A Boolean in Ruby is anything that implements #^
, #&
, and #|
. Case closed.
irb(main):003:0> nil.methods - Object.methods
=> [:to_h, :rationalize, :&, :to_f, :to_i, :to_a, :to_r, :to_c, :|, :^]
Oh hello, nil
.
Standard library
Ruby methods that end in ?
are typically predicate methods – they are
expected to be used in conditional context such as if
and unless
. How does
the Ruby standard library define these methods?
I ran a quick Ripgrep over the Ruby stdlib:
~/ruby% rg -A5 'def .*\?' lib/
and skimmed through the 4600 lines of results. That’s 713 method definitions,
but -A5
shows the five lines after so I can see what they return.
And what I learned is that most of them are defined in terms of &&
, ==
,
||
, #any?
, #all?
, or other methods. We have to go back to C.
Some examples are Proc#lambda?
:
VALUE
rb_proc_lambda_p(VALUE procval)
{
rb_proc_t *proc;
GetProcPtr(procval, proc);
return RBOOL(proc->is_lambda);
}
and Complex#eql?
:
static VALUE
nucomp_eql_p(VALUE self, VALUE other)
{
if (RB_TYPE_P(other, T_COMPLEX)) {
get_dat2(self, other);
return RBOOL((CLASS_OF(adat->real) == CLASS_OF(bdat->real)) &&
(CLASS_OF(adat->imag) == CLASS_OF(bdat->imag)) &&
f_eqeq_p(self, other));
}
return Qfalse;
}
and Symbol#casecmp?
:
static VALUE
sym_casecmp_p(VALUE sym, VALUE other)
{
if (!SYMBOL_P(other)) {
return Qnil;
}
return str_casecmp_p(rb_sym2str(sym), rb_sym2str(other));
}
We see our friend RBOOL
(0
is false, anything else is true), an explicit
Qfalse
, and even a Qnil
(str_casecmp_p
has additional return values of
Qnil
).
From this we can learn that false
and nil
are falsy and anything else is
truthy. But is that really … true?
Third party libraries
Some major players are involved in the Boolean game. YARD needs to care about return types and argument types. Sorbet and RBS are static analysis tools. And Rails maps Ruby values to the database and back. What do they think?
YARD, Sorbet, and RBS each introduce the name “Boolean”. YARD defines it as
true or false
; Sorbet defines Types::Boolean
as OrType(trueClass,
falseClass)
. RBS offers Bool
as a “base type”, like class, nil,
void, top, and bottom; this Bool
only matches on TrueClass
or
FalseClass
.
Rails also introduces Booleans, in order to convert from HTML user agents or
databases into Ruby. The ActiveModel::Type::Boolean
class, for example, can
produce three different values: nil
, if the initial value is the empty
string; false
, if the initial value is false
, "0"
, "f"
, "false"
, or
"off"
; and true
otherwise. Similar fun exists for the ActiveRecord
connection adapters, where a MySQL tinyint(1)

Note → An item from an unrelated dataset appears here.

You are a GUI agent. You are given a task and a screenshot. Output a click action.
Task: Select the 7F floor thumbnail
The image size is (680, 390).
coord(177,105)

gets parsed into either true
or false
.
This is the first time we encounter a traditional Boolean in Ruby, an
enumerable that can be exactly true
or false
. Rails, RBS, and Sorbet act as
a sort of translation project, mapping the expectations of the Language Server
Protocol, database, or user agent onto Ruby. All four of them attempt to map
how we are trained to think about software onto Ruby. You think there’s a
Boolean? Well we can pretend!
Booleans exist in the mind
And perhaps we get to the actual answer: Ruby has Booleans as much as you believe they do.
Early Ruby programmers often came from Perl, where we have five things that are treated as false (but, notably, no actual representation of a false or true value itself). We were told that truthiness was more of a feeling and – speaking for myself – I found it constraining to imagine a world with fewer than five false values. Empty list isn’t false?!

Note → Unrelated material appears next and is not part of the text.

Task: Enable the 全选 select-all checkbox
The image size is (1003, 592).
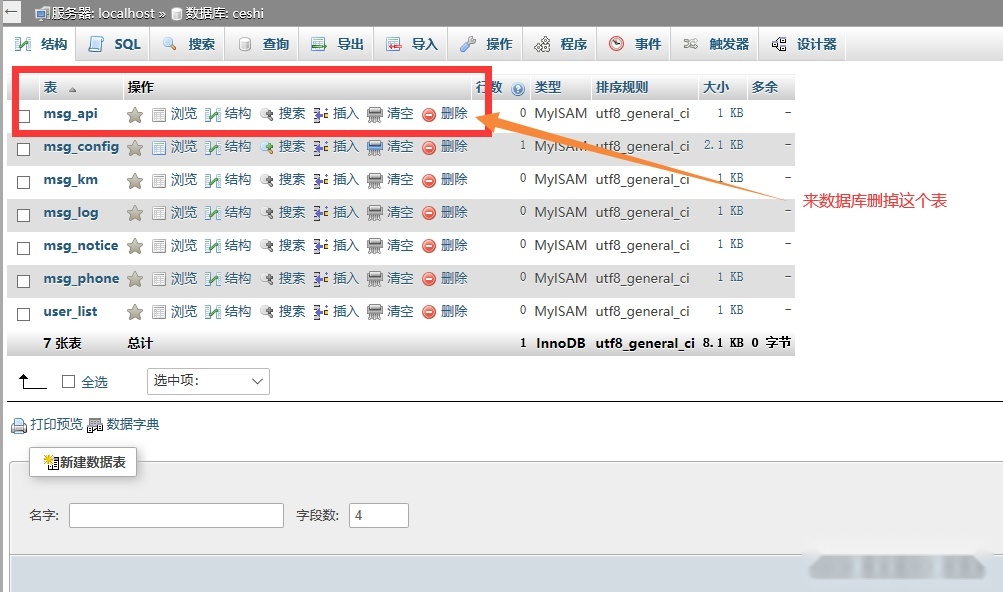Action: 68,381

Further along we see Ruby devs playing with Haskell and, later, Rust. To make
their static analysis rigorous those languages support exactly two values in
their conditionals. This is when Rubyists starting adding !!
before return
values to force the value to be exactly one of true
or false
.
The concept of a Boolean is taught in computer science classes and programming bootcamps. They exist as common terms shared between programmers; of course we’re going to express them in Ruby. But to what extent Ruby itself has Booleans ebbs and flows, which truly is the beauty of Ruby itself. It lets us express Boolean ideas when we want them, and steps out of the way when we aren’t interested.
Does Ruby have Booleans? That’s a question for you and Ruby to decide together.